Actual information on this topic is sorely lacking....
....While we have you on the line, would you please contribute some more information on LIDAR w/r/t autonomous vehicles?
For example, how well does LIDAR work with rain? fog? How does LIDAR interact with other nearby LIDARs? How much power does a typical system emit? How sensitive is it to jamming? How many frames per second can be acquired? How much computing power is used to re-assemble a scene?
Generally LIDAR "works" reasonably in light rain because the rain drops scatter most of the emitted beams, and you get no returns. Occasionally you'll hit a raindrop straight on and get a reflection back to the receiver, but your algorithms should probably filter this out.
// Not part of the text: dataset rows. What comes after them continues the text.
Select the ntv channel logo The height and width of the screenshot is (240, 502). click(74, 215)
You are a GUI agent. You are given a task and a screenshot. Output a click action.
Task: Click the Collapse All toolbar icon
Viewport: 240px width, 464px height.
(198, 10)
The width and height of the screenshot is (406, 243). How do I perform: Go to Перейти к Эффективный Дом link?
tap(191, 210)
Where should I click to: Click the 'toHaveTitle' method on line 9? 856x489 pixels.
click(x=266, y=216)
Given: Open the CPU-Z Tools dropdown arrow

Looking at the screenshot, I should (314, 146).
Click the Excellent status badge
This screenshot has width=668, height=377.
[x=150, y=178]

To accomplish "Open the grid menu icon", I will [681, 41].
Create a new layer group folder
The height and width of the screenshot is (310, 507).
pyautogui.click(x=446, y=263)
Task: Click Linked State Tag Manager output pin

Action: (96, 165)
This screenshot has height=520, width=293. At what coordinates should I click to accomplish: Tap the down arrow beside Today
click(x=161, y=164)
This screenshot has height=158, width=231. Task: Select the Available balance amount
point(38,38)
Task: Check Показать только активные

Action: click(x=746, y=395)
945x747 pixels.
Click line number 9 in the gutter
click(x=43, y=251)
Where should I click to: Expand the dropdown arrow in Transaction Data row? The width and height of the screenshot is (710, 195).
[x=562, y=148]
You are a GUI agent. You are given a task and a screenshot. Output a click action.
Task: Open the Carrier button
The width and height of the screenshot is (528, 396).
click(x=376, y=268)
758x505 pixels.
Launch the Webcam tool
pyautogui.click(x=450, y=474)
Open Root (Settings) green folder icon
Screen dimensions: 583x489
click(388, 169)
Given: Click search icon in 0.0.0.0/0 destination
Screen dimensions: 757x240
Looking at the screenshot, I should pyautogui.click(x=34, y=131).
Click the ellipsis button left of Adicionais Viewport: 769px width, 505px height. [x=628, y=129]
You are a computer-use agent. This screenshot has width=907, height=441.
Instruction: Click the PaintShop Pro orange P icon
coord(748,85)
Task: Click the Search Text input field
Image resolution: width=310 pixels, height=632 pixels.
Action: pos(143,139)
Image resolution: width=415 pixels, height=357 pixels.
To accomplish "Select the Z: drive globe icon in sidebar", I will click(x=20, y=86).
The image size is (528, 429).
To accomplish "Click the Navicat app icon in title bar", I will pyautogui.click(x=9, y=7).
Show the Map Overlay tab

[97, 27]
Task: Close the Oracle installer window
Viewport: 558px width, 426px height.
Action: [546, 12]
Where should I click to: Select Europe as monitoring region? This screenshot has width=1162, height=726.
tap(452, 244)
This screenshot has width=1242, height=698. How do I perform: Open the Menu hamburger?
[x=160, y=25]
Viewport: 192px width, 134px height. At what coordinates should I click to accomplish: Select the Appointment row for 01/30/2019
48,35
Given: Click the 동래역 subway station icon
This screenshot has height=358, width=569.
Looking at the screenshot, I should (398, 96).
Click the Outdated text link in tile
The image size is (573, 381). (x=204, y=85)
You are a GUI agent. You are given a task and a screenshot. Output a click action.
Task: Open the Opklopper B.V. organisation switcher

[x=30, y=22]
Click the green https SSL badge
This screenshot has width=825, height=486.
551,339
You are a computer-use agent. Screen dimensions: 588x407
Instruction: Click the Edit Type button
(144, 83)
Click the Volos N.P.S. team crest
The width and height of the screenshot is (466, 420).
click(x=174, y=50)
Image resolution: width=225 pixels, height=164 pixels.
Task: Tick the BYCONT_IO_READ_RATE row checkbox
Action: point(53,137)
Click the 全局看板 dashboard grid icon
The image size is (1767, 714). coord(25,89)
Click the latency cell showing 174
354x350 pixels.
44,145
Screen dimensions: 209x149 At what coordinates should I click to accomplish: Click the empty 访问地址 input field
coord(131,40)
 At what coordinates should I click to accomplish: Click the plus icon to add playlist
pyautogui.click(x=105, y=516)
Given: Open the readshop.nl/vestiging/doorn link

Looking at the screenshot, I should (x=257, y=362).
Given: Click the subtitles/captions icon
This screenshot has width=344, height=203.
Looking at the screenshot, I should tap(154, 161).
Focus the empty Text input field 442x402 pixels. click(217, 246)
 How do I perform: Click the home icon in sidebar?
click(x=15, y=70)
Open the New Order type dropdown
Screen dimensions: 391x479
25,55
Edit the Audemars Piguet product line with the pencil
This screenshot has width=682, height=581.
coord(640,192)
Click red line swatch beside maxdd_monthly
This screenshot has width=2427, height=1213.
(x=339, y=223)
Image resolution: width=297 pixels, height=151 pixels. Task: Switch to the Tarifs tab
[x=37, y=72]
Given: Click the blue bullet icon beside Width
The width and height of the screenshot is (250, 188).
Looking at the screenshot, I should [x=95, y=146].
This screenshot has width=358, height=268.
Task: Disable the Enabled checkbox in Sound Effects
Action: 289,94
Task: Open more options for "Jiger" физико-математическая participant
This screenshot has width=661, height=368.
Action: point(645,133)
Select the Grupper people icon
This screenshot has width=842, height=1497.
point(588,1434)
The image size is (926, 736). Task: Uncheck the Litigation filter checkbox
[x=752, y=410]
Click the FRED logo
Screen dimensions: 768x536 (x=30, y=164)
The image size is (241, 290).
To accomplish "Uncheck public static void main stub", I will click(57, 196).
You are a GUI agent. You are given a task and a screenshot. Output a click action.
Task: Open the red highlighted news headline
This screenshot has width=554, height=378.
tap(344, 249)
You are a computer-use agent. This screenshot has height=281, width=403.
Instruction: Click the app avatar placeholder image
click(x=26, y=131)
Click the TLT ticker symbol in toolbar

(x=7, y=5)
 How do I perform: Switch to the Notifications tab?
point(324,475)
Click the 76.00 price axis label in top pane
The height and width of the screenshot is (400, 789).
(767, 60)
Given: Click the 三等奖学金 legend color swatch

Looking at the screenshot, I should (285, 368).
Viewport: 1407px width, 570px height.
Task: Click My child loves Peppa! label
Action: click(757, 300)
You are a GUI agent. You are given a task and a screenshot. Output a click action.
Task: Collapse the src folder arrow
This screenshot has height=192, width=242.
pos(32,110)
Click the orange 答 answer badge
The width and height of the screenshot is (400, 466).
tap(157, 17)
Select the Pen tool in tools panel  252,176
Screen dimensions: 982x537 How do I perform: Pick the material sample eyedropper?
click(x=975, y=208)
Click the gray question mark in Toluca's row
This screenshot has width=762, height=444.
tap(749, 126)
Fog is so much denser that you get heaps of reflected returns, and naive algorithms would treat this as there being lots of solid stuff in the environment. Your best bet is to combine sensors that don't share the same EM bands; e.g. lidar + camera, or + radar, sonar, etc. It's not just redundancy, but the ability to perceive across different frequencies so that things that scatter or absorb in one band don't do so in another, allowing you to distinguish.
I don't think one LIDAR would interact with another to any great extent. Even if off-the-shelf models did, there'd ultimately be some way to uniquely identify or polarise the beams such that this wasn't a problem. I suspect its reasonably easy to engineer a solution around this.
Power emission I'm not entirely sure about, but almost all are at least class 2 laser devices. You shouldn't point an SLR camera at Google's vehicles for example, as you can destroy the CCD. The Velodyne they use draws 4-6amps at 12V, but a lot of that power goes to heating the emitter, motors, etc, and isn't all emitted by any means.
Frames-per-second isn't really the right measure for Velodynes, but their max rotation is 3-4 revs per second IIRC. It's about a million points per second. (For something like the Kinect For Windows V2, which is a flash lidar, it should run at 30fps, but with lower depth resolution.)
I can't think how you could 'jam' a lidar, but you can certainly confuse the crap out of it easily enough. Scatter some corner reflectors on the roads for example, dust grenades, fog cannons, etc.
Computing power to reconstruct is significant (many DARPA Grand Challenge teams had problems containing their power budget for CPUs/GPUs) but manageable. It depends on the algorithms used, and in many cases the amount of "history" you infer over. Google's approach is to log everything, post-process into static world maps, then upload those maps back to the vehicles. When they're actually driving for real, those maps effectively let them take the delta between what they currently see and what the static map says there should be, and they only really have to handle the differences (i.e. people, cars, bikes, etc). This is still hard, but it's much easier than e.g. the Mars Rover problem (more my area of experience)
(I know this because my very expensive 800kg autonomous vehicle almost drove into a lake under my software control due to this effect...)